On the (uneasy) coexistence of String, [UInt8], and ByteBuffer

i have some hex encoding code that’s growing (in my opinion), an absurd amount of boilerplate.

public 
enum Base16 
{
    @inlinable public static 
    func encodeBigEndian<Words>(_ words:Words, as _:String.Type = String.self, 
        by ascii:(UInt8) throws -> UInt8) rethrows -> String
    {
        try .init(unsafeUninitializedCapacity: 2 * MemoryLayout<Words>.size)
        {
            var utf8:UnsafeMutableBufferPointer<UInt8> = $0
            try Self.encodeBigEndian(words, utf8: &utf8, by: ascii)
            return $0.count
        }
    }
    @inlinable public static 
    func encodeBigEndian<Words>(lowercasing words:Words, as _:String.Type = String.self) 
        -> String
    {
        Self.encodeBigEndian(words, by: Self.ascii(lowercasing:))
    }
    @inlinable public static 
    func encodeBigEndian<Words>(uppercasing words:Words, as _:String.Type = String.self) 
        -> String
    {
        Self.encodeBigEndian(words, by: Self.ascii(uppercasing:))
    }
    @inlinable public static 
    func encodeBigEndian<Words>(lowercasing words:Words, as _:[UInt8].Type = [UInt8].self) 
        -> [UInt8]
    {
        Self.encodeBigEndian(words, by: Self.ascii(lowercasing:))
    }
    @inlinable public static 
    func encodeBigEndian<Words>(uppercasing words:Words, as _:[UInt8].Type = [UInt8].self) 
        -> [UInt8]
    {
        Self.encodeBigEndian(words, by: Self.ascii(uppercasing:))
    }
    @inlinable public static 
    func encodeBigEndian<Words>(_ words:Words, as _:[UInt8].Type = [UInt8].self, 
        by ascii:(UInt8) throws -> UInt8) rethrows -> [UInt8]
    {
        try .init(unsafeUninitializedCapacity: 2 * MemoryLayout<Words>.size)
        {
            try Self.encodeBigEndian(words, utf8: &$0, by: ascii)
            $1 = $0.count
        }
    }
    @inlinable public static 
    func encodeBigEndian<UTF8, Words>(lowercasing words:Words, utf8:inout UTF8)
        where UTF8:MutableCollection, UTF8.Element == UInt8
    {
        Self.encodeBigEndian(words, utf8: &utf8, by: Self.ascii(lowercasing:))
    }
    @inlinable public static 
    func encodeBigEndian<UTF8, Words>(uppercasing words:Words, utf8:inout UTF8)
        where UTF8:MutableCollection, UTF8.Element == UInt8
    {
        Self.encodeBigEndian(words, utf8: &utf8, by: Self.ascii(uppercasing:))
    }
    @inlinable public static 
    func encodeBigEndian<UTF8, Words>(_ words:Words, utf8:inout UTF8, 
        by ascii:(UInt8) throws -> UInt8) rethrows
        where UTF8:MutableCollection, UTF8.Element == UInt8
    {
        try withUnsafeBytes(of: words)
        {
            assert(utf8.count == $0.count * 2)
            
            var offset:UTF8.Index = utf8.startIndex
            for byte:UInt8 in $0 
            {
                utf8[offset] = try ascii(byte >> 4)
                utf8.formIndex(after: &offset)
                utf8[offset] = try ascii(byte & 0x0f)
                utf8.formIndex(after: &offset)
            }
        }
    }
}

any tips on how to cut this down to size?
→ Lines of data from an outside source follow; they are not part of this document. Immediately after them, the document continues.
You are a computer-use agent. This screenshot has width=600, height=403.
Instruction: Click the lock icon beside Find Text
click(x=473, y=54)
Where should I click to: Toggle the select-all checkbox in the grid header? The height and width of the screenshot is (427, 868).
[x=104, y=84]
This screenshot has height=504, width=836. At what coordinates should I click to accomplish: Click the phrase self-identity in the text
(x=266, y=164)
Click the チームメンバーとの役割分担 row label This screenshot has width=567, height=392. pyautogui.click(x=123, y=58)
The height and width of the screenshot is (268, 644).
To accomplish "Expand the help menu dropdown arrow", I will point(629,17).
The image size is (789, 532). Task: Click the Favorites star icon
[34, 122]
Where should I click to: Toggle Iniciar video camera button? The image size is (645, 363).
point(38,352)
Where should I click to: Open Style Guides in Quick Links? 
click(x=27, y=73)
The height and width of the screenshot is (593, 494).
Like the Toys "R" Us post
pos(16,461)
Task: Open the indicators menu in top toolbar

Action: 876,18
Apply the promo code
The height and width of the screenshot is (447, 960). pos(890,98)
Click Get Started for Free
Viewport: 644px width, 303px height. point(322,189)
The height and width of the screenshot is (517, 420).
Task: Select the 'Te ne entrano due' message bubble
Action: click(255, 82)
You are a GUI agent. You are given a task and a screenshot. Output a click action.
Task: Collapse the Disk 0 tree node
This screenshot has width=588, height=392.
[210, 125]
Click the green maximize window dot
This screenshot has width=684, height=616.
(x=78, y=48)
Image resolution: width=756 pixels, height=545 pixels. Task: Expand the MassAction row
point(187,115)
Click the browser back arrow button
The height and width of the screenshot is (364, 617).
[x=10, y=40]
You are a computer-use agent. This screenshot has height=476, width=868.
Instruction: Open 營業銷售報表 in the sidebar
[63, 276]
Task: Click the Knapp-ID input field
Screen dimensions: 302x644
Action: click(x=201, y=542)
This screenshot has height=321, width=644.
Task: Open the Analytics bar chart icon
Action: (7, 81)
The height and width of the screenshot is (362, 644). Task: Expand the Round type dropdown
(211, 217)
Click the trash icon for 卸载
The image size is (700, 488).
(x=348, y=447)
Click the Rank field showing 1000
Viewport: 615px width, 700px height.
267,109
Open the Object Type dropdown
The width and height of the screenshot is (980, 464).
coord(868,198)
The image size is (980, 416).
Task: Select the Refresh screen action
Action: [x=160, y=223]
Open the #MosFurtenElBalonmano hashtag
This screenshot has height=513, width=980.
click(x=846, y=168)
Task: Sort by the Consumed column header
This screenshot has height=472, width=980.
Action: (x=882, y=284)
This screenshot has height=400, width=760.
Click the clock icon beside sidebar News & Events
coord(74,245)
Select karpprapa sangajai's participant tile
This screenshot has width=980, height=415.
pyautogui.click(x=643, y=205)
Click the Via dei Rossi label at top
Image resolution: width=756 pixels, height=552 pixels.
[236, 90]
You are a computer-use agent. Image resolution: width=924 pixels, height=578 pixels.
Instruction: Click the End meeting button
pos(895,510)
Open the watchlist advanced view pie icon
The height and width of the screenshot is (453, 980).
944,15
It's a bit tricky to know which of this is boilerplate and which of it is API surface, because all of this is public. Which of these entry points do you consider API and which are boilerplate?

they are all API surface, what bugs me is they all do essentially the same thing: performantly emit UTF-8 data (whose length is known beforehand) as some collection type that can store UTF-8 text, be it String, [UInt8], or ByteBuffer, etc.

Well the ByteBuffer case can follow the [UInt8] case: ByteBuffer itself is not a Collection, but ByteBufferView is, and you can freely transform between the two of them.

More broadly however, you don't have much of a way to cut this down further. There's no protocol for "things that can be initialized directly via raw storage", so you can't write code generic over that. You could define such a protocol yourself and conform String and [UInt8] to it to slightly trim things down.

3 Likes

This is what I would do, FWIW.

1 Like